Des lycéens étaient aussi en grand nombre dans les cortèges et plus de 300 lycées étaient en grève et bloqués.

La classe dirigeante espère que les syndicats seront capables de contenir l'opposition de masse de façon à ce que le gouvernement puisse maintenir cette législation. Le premier ministre François Fillon a dit hier aux législateurs conservateurs qu'il n'y avait « pour l'instant » plus de « marge de manoeuvre » pour modifier la loi. En conséquence, a-t-il expliqué, « maintenant, ce qu'il faut c'est du sang-froid et pas de provocation. »

Néanmoins, le Financial Times écrit que des sources à l'Elysée « craignent le risque d'une radicalisation et même de violences sporadiques. »

La classe dirigeante sait bien qu'elle est confrontée à une menace politique majeure. Le quotidien L'Est Républicain écrit, « Tous les ingrédients d'une révolte sociale sont réunis: un pouvoir très impopulaire, une réforme jugée injuste, une opinion désorientée par la crise, un chômage chronique, des lycéens tentés par la rue. » Citant « la crainte de la violence, » le journal dit que les travailleurs «luttent pour conserver les acquis de leur modèle social, sans ignorer qu’une époque s’achève. »

Le Financial Times n'hésite pas à écrire que l'establishment politique français est « toujours traumatisé » par la grève générale et les manifestations étudiantes de mai-juin 1968. »

Les syndicats ont été forcés de préparer cette grève du fait de la frustration qui enfle dans la classe ouvrière. Les journées de protestation à répétition n'ont rien fait pour arrêter les coupes de Sarkozy. Jean-Pierre Delannoy, dirigeant CGT métallurgie du Nord Pas-de-Calais, a expliqué que les travailleurs « en ont assez de se contenter de battre le pavé. »

Les travailleurs sont confrontés à des questions politiques fondamentales au moment où ils entrent dans une lutte contre la politique d'austérité de l'aristocratie financière. Objectivement la classe ouvrière a le pouvoir social de vaincre cette aristocratie et doit lancer des luttes politiques déterminées avec grèves contre elle. Mais la principale difficulté à laquelle doivent faire face les travailleurs est la faillite des syndicats et partis existants qui affichent une opposition qui n'est que de façade.

### DONNÉES PRÉSENTÉES

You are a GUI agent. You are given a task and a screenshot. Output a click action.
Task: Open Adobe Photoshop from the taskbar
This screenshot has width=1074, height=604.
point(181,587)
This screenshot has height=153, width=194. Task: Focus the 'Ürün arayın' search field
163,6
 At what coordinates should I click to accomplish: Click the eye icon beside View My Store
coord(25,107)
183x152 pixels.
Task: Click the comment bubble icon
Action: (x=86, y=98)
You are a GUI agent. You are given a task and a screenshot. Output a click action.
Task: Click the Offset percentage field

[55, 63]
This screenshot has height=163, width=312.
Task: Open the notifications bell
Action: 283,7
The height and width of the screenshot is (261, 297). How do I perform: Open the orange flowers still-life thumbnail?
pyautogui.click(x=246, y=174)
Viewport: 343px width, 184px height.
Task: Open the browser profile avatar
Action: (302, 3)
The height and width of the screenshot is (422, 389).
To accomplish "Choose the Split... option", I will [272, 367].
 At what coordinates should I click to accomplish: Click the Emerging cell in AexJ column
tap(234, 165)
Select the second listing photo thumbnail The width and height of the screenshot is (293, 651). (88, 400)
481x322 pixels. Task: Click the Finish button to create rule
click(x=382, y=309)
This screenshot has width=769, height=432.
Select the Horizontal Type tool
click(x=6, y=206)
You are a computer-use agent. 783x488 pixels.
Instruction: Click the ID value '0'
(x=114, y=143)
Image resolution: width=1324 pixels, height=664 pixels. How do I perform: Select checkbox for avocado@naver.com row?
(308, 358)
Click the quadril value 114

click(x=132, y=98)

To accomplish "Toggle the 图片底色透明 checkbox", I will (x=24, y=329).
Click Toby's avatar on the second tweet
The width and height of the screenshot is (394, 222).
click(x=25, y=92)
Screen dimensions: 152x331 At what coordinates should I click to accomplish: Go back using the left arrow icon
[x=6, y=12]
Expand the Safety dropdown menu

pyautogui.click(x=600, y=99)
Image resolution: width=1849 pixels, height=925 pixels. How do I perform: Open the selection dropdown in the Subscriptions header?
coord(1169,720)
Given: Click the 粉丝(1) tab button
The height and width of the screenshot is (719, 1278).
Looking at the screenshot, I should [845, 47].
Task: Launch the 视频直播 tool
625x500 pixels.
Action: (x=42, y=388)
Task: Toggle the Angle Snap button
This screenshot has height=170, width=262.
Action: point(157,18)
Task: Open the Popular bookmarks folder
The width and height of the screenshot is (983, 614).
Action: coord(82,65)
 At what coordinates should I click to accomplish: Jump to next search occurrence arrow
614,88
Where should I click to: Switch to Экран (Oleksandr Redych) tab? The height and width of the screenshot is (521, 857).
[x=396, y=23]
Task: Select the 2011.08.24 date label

### CONSIGNE A
Citez à l'identique le passage de l'extrait sur la grève, depuis « Les syndicats ont » jusqu'à « que de façade. ».
### CONSIGNE B
Reproduisez sans aucune modification la portion des entrées qui va de la ligne contenant « Click the quadril value 114 » jusqu'à la fin des entrées, ces deux limites comprises, et rien d'autre.

### SOLUTION COMPLÈTE A
Les syndicats ont été forcés de préparer cette grève du fait de la frustration qui enfle dans la classe ouvrière. Les journées de protestation à répétition n'ont rien fait pour arrêter les coupes de Sarkozy. Jean-Pierre Delannoy, dirigeant CGT métallurgie du Nord Pas-de-Calais, a expliqué que les travailleurs « en ont assez de se contenter de battre le pavé. »

Les travailleurs sont confrontés à des questions politiques fondamentales au moment où ils entrent dans une lutte contre la politique d'austérité de l'aristocratie financière. Objectivement la classe ouvrière a le pouvoir social de vaincre cette aristocratie et doit lancer des luttes politiques déterminées avec grèves contre elle. Mais la principale difficulté à laquelle doivent faire face les travailleurs est la faillite des syndicats et partis existants qui affichent une opposition qui n'est que de façade.

### SOLUTION COMPLÈTE B
Click the quadril value 114

click(x=132, y=98)

To accomplish "Toggle the 图片底色透明 checkbox", I will (x=24, y=329).
Click Toby's avatar on the second tweet
The width and height of the screenshot is (394, 222).
click(x=25, y=92)
Screen dimensions: 152x331 At what coordinates should I click to accomplish: Go back using the left arrow icon
[x=6, y=12]
Expand the Safety dropdown menu

pyautogui.click(x=600, y=99)
Image resolution: width=1849 pixels, height=925 pixels. How do I perform: Open the selection dropdown in the Subscriptions header?
coord(1169,720)
Given: Click the 粉丝(1) tab button
The height and width of the screenshot is (719, 1278).
Looking at the screenshot, I should [845, 47].
Task: Launch the 视频直播 tool
625x500 pixels.
Action: (x=42, y=388)
Task: Toggle the Angle Snap button
This screenshot has height=170, width=262.
Action: point(157,18)
Task: Open the Popular bookmarks folder
The width and height of the screenshot is (983, 614).
Action: coord(82,65)
 At what coordinates should I click to accomplish: Jump to next search occurrence arrow
614,88
Where should I click to: Switch to Экран (Oleksandr Redych) tab? The height and width of the screenshot is (521, 857).
[x=396, y=23]
Task: Select the 2011.08.24 date label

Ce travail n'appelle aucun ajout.